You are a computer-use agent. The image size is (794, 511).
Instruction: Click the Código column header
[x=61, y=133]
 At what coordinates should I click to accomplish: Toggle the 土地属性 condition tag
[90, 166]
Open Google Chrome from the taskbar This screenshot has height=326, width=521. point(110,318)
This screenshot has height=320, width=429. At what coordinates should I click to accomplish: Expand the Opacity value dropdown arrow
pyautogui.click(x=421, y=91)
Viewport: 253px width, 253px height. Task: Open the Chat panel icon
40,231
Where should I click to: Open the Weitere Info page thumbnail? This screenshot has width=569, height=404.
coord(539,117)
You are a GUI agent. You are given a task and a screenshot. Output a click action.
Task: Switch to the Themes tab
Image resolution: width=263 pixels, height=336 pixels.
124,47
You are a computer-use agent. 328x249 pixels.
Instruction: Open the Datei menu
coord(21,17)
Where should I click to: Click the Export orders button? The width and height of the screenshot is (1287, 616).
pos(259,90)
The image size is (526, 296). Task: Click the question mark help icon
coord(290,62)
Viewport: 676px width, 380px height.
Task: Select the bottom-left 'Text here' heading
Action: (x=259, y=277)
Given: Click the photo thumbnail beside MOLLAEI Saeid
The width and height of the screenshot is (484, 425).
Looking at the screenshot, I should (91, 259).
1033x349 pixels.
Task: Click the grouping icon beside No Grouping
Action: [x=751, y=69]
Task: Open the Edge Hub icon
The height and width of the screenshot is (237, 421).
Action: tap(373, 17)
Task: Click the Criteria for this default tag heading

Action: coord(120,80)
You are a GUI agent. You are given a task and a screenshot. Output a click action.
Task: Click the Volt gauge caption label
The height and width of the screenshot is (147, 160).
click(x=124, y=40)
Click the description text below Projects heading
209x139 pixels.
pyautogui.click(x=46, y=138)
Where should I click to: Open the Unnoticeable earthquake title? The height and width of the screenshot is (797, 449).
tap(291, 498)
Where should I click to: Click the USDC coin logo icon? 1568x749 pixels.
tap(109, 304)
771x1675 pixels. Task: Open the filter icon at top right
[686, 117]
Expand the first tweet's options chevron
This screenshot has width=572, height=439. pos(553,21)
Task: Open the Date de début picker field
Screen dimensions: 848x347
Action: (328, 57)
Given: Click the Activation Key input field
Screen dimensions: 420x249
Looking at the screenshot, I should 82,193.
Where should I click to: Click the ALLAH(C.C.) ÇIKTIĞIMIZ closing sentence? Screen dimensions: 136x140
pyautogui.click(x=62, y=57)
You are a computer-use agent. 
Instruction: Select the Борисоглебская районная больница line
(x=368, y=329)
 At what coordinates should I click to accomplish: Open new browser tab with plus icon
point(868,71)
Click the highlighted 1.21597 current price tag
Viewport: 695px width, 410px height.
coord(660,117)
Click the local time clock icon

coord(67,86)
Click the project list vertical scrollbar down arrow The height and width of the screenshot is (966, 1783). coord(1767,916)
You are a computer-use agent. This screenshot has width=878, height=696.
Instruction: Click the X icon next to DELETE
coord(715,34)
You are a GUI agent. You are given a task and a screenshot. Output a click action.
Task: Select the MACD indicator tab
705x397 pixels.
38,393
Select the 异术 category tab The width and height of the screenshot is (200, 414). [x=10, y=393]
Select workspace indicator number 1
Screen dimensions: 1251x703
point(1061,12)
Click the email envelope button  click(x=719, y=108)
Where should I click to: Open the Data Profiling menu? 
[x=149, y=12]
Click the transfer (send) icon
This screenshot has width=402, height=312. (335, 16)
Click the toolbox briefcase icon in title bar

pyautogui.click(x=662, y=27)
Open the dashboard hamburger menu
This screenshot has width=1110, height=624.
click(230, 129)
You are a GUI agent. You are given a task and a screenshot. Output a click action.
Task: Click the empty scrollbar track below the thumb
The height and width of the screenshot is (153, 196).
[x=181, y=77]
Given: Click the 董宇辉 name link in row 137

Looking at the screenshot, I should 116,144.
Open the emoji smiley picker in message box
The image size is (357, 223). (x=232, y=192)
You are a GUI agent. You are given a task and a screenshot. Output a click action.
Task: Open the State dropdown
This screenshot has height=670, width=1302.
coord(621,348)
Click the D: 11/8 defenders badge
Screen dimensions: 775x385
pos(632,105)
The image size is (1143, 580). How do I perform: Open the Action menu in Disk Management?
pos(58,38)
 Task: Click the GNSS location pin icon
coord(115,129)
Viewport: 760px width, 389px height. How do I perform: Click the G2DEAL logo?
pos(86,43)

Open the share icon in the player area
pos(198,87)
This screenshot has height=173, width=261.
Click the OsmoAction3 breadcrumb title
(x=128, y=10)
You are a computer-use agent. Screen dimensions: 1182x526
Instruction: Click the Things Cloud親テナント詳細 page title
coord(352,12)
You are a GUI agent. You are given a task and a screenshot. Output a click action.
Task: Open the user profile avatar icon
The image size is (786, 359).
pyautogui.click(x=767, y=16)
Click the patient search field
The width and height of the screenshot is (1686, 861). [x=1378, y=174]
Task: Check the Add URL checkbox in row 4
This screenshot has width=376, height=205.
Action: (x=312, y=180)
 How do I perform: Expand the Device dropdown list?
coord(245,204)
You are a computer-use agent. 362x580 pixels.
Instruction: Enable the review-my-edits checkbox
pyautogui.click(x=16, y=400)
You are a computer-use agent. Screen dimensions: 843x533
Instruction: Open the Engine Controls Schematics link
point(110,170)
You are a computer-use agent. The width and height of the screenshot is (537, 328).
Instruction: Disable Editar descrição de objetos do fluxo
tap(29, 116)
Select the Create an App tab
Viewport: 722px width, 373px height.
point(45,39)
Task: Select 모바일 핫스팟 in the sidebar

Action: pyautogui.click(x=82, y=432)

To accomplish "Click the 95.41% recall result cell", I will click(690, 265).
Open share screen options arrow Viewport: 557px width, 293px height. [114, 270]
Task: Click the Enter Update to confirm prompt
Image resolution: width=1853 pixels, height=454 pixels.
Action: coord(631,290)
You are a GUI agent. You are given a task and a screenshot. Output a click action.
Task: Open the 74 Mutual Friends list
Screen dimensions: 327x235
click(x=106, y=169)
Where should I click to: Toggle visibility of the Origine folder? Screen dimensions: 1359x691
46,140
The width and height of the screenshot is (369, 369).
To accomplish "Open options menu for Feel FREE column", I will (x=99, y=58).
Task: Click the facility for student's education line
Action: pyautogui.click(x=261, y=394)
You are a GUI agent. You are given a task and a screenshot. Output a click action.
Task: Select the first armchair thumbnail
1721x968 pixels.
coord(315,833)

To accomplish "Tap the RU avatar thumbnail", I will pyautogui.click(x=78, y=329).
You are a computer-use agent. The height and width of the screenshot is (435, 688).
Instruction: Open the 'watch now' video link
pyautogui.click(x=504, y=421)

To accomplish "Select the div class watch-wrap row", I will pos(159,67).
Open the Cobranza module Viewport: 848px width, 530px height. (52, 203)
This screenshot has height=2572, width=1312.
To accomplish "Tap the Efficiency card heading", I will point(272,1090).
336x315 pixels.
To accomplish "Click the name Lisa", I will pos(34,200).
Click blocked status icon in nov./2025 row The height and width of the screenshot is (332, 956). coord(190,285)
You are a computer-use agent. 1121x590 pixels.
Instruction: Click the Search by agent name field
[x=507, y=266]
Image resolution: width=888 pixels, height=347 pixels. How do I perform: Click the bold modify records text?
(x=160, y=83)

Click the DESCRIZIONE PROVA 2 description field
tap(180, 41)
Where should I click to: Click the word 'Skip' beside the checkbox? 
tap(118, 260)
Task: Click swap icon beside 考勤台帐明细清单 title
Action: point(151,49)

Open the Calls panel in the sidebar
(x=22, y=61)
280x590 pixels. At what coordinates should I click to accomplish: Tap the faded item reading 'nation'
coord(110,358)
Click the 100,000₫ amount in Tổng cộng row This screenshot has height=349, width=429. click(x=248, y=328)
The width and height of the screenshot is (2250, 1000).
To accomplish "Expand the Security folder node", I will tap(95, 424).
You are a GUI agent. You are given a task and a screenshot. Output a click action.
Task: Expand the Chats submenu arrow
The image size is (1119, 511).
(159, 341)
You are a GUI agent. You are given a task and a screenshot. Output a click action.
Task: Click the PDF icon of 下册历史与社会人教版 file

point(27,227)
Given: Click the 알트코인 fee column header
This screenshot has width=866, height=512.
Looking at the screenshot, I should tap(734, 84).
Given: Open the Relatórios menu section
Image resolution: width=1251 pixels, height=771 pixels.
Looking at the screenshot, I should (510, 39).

++++++++

● **Problem**: Reproduce exactly the lines that run from the start of the records to the line with "You are a computer-use agent. 328x249 pixels.", both included.

● **Answer box**:
You are a computer-use agent. The image size is (794, 511).
Instruction: Click the Código column header
[x=61, y=133]
 At what coordinates should I click to accomplish: Toggle the 土地属性 condition tag
[90, 166]
Open Google Chrome from the taskbar This screenshot has height=326, width=521. point(110,318)
This screenshot has height=320, width=429. At what coordinates should I click to accomplish: Expand the Opacity value dropdown arrow
pyautogui.click(x=421, y=91)
Viewport: 253px width, 253px height. Task: Open the Chat panel icon
40,231
Where should I click to: Open the Weitere Info page thumbnail? This screenshot has width=569, height=404.
coord(539,117)
You are a GUI agent. You are given a task and a screenshot. Output a click action.
Task: Switch to the Themes tab
Image resolution: width=263 pixels, height=336 pixels.
124,47
You are a computer-use agent. 328x249 pixels.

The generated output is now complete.